Leider setzte meine Aufmerksamkeit am Wochenende aus. Meine Mitbewohnerin kündigte an, sie würde einkaufen fahren. Bräuchten wir noch irgendwas? Hmm, Klopapier is fast alle… Zwei Tage später stand dann ne neue Packung unten am Treppenabsatz. Da hab ich mir noch nich weiter was dabei gedacht. Bis eben. Der Versuch, mich mit dem Zeug abzuschminken wurde dann nich so der Knüller. Das dünne Zeug mit nassen Händen knüllen is auch echt nich einfach.
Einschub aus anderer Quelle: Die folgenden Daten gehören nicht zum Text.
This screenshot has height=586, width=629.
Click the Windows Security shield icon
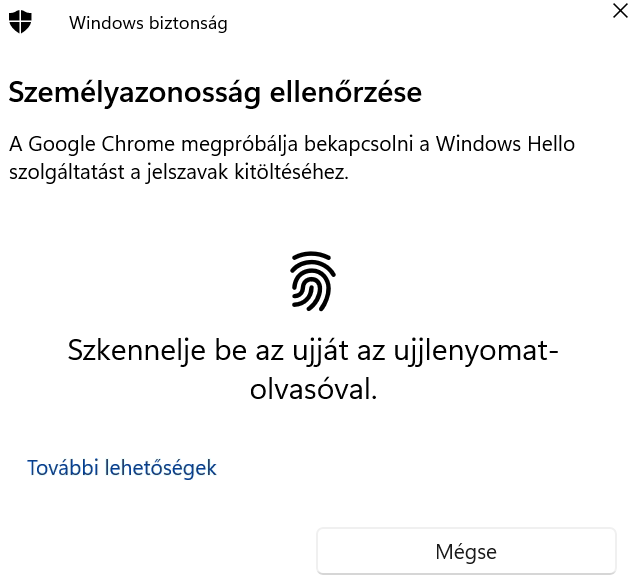tap(21, 22)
Wer denkt sich so einen Mist aus??? (Ich hätte an dieser Stelle noch einen weiteren Seitenhieb im Angebot - auf US-amerikanisches Design/Architektur)

Wenigstens hat sie nur ne kleine Packung gekauft. Bei dem materialvernichtenden Geknülle wird die wohl bald alle sein. Vielleicht helf ich ein bisschen nach. Muss das Knüllen ja noch üben. Europäer halt, oder wie mein Law Prof letztens meinte: “Kommunistin eben”. Aber das ist eine andere Geschichte.